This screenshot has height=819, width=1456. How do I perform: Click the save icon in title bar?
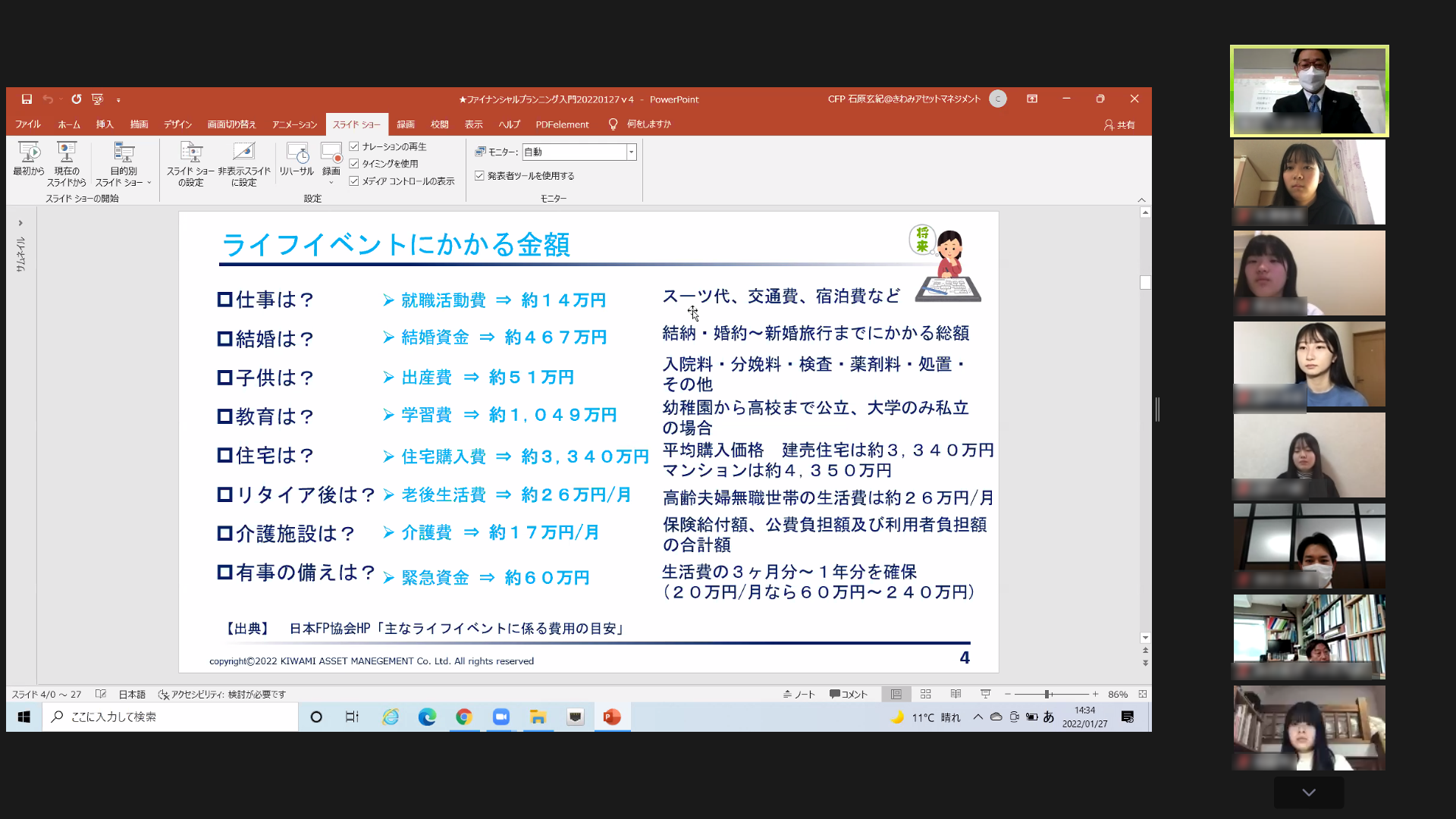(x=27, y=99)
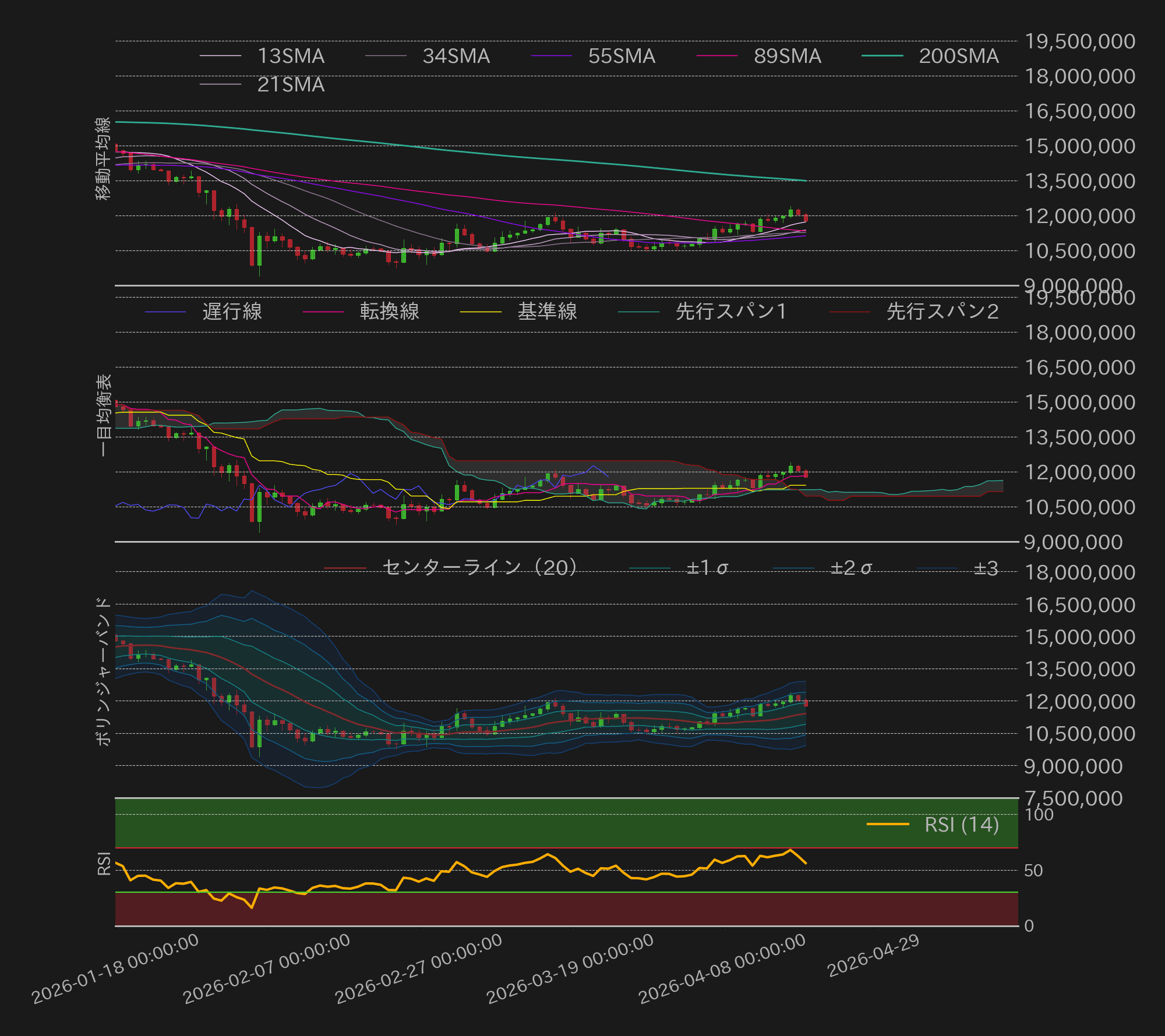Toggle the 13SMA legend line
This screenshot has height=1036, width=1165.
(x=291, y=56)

* * * * * * *

**INSTRUCTIONS FOR THE TASK**. Copy the data exactly. Any picture it contains is to be omitted.

**SOLUTION FOR THIS PROBLEM**.
This screenshot has height=819, width=1456. How do I perform: Click the save icon in title bar?
(x=27, y=99)
Toggle the 13SMA legend line
This screenshot has height=1036, width=1165.
(x=291, y=56)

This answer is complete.